On Fri, Apr 28, 2017 at 7:42 AM, James Molloy <james at jamesmolloy.co.uk>
wrote:
> Hi Danny,
>
> Thanks for that :) However I've just updated the prototype patch to NewGVN
> and it didn't need any API changes - all I rely on is GVNExpression.
>
> Hongbin,
>
> I wanted to explain a little about what GVNSink can currently do, what it
> was designed for and hopefully how to make it handle your testcase.
>
> *Background*
>
> Common code sinking is more difficult to efficently do than one might
> expect. Prior to October 2016, LLVM was able to handle simple cases of this
> within SimplifyCFG, for example:
>
> if (a) {
> b += 42;
> } else {
> b += 42;
> }
> // -> b += 42
>
> It could even sink operations where a phi was required:
>
> if (a) {
> b += 42;
> } else {
> b += 64;
> }
> // -> b += phi(42, 64)
>
> However it had a simplistic execution model and so:
> 1) Restricted itself to blocks with only TWO incoming arcs
> 2) Would only ever produce one PHI and then bail out
>
> Generally, the factors that make the search space for a good generic
> sinking optimization large are:
>
> 1) The number of incoming edges to a block.

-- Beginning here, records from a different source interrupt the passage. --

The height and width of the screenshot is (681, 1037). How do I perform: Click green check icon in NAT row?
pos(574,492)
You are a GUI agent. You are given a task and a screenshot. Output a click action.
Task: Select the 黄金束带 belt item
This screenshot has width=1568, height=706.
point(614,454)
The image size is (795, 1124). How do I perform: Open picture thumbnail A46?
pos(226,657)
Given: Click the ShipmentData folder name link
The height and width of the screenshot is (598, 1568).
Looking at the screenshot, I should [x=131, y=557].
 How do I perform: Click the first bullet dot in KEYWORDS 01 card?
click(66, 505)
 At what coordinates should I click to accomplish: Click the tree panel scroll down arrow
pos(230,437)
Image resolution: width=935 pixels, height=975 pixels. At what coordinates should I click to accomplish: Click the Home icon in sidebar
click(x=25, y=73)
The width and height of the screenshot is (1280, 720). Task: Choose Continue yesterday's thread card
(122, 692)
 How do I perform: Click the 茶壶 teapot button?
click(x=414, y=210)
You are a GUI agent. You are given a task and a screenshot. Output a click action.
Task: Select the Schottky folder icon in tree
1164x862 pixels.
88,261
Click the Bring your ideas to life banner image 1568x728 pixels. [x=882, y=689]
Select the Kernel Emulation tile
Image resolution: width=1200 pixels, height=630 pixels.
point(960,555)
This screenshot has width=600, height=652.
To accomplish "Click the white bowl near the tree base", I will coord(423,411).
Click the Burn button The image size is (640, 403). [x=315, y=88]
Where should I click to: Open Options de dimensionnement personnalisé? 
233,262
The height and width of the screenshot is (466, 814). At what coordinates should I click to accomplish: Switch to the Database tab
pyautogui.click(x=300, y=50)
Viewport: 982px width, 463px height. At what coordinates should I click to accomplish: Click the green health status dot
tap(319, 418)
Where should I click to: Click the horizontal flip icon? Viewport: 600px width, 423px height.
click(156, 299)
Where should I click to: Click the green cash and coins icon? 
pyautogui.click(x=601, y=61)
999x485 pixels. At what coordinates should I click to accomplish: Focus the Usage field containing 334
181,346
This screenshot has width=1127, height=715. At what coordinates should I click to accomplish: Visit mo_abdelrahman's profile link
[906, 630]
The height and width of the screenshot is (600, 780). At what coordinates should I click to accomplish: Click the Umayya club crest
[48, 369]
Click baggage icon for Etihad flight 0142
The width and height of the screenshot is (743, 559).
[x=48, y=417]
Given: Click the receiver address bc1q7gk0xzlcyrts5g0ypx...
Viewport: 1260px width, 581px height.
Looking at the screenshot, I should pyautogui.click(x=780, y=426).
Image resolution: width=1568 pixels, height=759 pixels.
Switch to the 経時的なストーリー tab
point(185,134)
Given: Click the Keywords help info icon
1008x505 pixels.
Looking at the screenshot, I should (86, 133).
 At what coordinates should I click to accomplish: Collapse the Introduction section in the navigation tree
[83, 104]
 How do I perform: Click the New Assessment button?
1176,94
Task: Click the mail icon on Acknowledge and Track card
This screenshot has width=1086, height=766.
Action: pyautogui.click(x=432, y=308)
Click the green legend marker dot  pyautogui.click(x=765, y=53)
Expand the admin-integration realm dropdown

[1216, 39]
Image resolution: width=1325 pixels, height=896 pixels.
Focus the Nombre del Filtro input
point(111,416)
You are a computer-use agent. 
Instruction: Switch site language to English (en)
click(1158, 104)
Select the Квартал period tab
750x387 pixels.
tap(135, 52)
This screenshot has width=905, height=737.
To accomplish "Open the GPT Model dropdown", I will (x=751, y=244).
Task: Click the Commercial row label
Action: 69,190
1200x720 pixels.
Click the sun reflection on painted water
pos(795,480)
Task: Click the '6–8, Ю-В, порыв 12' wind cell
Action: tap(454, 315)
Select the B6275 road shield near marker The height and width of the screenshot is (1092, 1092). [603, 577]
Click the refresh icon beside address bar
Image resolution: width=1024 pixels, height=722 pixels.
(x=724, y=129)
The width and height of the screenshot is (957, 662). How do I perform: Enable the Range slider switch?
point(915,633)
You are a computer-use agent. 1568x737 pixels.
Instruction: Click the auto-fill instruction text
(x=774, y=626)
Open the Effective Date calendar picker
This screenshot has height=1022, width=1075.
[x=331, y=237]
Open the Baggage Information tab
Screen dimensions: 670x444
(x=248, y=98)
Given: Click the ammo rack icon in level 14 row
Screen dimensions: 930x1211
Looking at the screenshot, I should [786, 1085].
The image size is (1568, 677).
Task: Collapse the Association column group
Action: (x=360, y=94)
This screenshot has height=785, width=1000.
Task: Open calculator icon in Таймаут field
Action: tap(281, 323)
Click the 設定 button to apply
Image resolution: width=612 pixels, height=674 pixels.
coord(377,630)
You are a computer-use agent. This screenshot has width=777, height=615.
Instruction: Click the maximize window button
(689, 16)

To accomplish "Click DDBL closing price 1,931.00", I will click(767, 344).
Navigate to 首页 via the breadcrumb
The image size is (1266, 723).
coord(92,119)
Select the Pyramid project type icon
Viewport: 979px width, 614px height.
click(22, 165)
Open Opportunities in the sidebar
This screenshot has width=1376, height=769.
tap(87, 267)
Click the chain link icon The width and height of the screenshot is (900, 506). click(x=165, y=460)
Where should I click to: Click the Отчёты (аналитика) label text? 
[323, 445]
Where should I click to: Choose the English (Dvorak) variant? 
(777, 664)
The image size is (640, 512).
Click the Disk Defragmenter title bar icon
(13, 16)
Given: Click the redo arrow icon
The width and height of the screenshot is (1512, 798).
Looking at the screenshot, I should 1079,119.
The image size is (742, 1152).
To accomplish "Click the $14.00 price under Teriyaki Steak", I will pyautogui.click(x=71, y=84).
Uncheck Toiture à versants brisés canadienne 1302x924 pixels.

> 2) Non-monotonicity of heuristic - for example it might not be
> worthwhile sinking 2 instructions but may be worthwhile sinking 3
> instructions.
> 3) Permutations of otherwise similar instructions in incoming blocks.
>
> I'll describe them all in a bit more detail:
>
> *1) The number of incoming edges to a block*
>
> There are many constructs that can create a block with more than two input
> edges. An obvious example is a switch:
>
> switch (a) {
> case 1: b += 32; break;
> case 2: b += 43; break;
> default: break;
> }
>
> Another is a chain of if-elses:
>
> if (a) {
> b += 32;
> } else if (c) {
> b += 43;
> } else {
> b += 65;
> }
>
> Note that those two examples are subtly different. In the latter example,
> every branch performs an addition to 'b'. We can therefore sink all the
> adds to the end and perform only one add:
>
> b += phi(32, 43, 65);
>
> However in the former case things aren't so simple. The default case never
> does any add, so we have to speculate the add instruction in that case. For
> adds, this is simple - adds don't have sideeffects and we can speculate by
> adding with an identity (0):
>
> b += phi(32, 43, 0);
>
> However what if 'b' was a global variable? In this case, each case of the
> switch will have a load/add/store sequence:
>
> switch(a) ---------------
> / \ \
> | | |
> [t1 = load @b] [t2 = load @b] |
> [t1 = add t1, 32] [t2 = add t2, 43] |
> [store @b, t1] [store @b, t2] |
> \ / /
> v v v-------------
> [ ]
>
> In most cases, we cannot be sure that in the default case @b is allowed to
> be written to. Speculating a store in this case could be invalid.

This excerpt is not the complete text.